PROBLEM TO WORK ON
Only the line containing "Task: Open the search" and the lines after it, through the end of the entries, should be output exactly.
==== INPUT MATERIAL ====
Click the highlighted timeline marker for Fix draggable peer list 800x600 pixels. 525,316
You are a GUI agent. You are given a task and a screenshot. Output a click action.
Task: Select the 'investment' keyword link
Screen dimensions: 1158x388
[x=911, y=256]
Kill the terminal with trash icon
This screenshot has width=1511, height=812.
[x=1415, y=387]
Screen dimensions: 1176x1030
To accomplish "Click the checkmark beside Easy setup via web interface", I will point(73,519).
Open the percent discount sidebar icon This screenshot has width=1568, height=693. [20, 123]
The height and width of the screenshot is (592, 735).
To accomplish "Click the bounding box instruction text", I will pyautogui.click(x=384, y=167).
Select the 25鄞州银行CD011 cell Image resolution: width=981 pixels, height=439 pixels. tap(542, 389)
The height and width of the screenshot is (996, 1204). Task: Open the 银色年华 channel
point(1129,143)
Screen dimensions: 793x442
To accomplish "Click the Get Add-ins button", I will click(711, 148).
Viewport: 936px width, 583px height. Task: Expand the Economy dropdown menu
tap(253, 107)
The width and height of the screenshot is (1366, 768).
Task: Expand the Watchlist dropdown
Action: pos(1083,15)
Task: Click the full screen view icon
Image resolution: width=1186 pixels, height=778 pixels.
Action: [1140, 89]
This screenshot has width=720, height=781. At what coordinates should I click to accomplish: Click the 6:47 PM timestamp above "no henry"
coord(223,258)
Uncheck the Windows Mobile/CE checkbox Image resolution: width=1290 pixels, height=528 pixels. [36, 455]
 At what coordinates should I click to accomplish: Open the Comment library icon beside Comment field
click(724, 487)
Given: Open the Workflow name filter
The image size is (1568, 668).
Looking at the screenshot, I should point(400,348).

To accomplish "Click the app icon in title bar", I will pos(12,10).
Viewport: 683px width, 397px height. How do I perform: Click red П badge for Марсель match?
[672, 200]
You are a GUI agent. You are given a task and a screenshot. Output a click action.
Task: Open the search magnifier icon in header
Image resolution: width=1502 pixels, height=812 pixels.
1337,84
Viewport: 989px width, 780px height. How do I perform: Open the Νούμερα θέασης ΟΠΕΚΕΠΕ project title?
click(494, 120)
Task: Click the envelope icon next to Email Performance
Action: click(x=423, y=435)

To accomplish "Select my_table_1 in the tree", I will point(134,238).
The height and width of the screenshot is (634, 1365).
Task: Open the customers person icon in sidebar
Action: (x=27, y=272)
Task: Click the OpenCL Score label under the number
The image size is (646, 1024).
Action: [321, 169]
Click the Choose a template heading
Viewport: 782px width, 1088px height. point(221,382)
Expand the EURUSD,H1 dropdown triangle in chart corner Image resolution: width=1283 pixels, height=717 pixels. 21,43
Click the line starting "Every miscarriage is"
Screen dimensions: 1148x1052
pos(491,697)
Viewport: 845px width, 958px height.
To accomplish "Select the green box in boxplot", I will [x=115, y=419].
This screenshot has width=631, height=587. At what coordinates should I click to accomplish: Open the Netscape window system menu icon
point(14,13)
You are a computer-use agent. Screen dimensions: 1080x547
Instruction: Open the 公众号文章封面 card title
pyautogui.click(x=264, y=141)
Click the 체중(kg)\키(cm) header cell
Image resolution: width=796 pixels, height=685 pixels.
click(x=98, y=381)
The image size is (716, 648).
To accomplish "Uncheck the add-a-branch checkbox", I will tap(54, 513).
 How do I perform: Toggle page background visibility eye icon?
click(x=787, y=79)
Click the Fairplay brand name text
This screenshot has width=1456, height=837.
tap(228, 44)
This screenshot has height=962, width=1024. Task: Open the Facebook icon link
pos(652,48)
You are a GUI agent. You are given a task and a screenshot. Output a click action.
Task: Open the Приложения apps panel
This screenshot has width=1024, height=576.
====
SOLUTION
Task: Open the search magnifier icon in header
Image resolution: width=1502 pixels, height=812 pixels.
1337,84
Viewport: 989px width, 780px height. How do I perform: Open the Νούμερα θέασης ΟΠΕΚΕΠΕ project title?
click(494, 120)
Task: Click the envelope icon next to Email Performance
Action: click(x=423, y=435)

To accomplish "Select my_table_1 in the tree", I will point(134,238).
The height and width of the screenshot is (634, 1365).
Task: Open the customers person icon in sidebar
Action: (x=27, y=272)
Task: Click the OpenCL Score label under the number
The image size is (646, 1024).
Action: [321, 169]
Click the Choose a template heading
Viewport: 782px width, 1088px height. point(221,382)
Expand the EURUSD,H1 dropdown triangle in chart corner Image resolution: width=1283 pixels, height=717 pixels. 21,43
Click the line starting "Every miscarriage is"
Screen dimensions: 1148x1052
pos(491,697)
Viewport: 845px width, 958px height.
To accomplish "Select the green box in boxplot", I will [x=115, y=419].
This screenshot has width=631, height=587. At what coordinates should I click to accomplish: Open the Netscape window system menu icon
point(14,13)
You are a computer-use agent. Screen dimensions: 1080x547
Instruction: Open the 公众号文章封面 card title
pyautogui.click(x=264, y=141)
Click the 체중(kg)\키(cm) header cell
Image resolution: width=796 pixels, height=685 pixels.
click(x=98, y=381)
The image size is (716, 648).
To accomplish "Uncheck the add-a-branch checkbox", I will tap(54, 513).
 How do I perform: Toggle page background visibility eye icon?
click(x=787, y=79)
Click the Fairplay brand name text
This screenshot has width=1456, height=837.
tap(228, 44)
This screenshot has height=962, width=1024. Task: Open the Facebook icon link
pos(652,48)
You are a GUI agent. You are given a task and a screenshot. Output a click action.
Task: Open the Приложения apps panel
This screenshot has width=1024, height=576.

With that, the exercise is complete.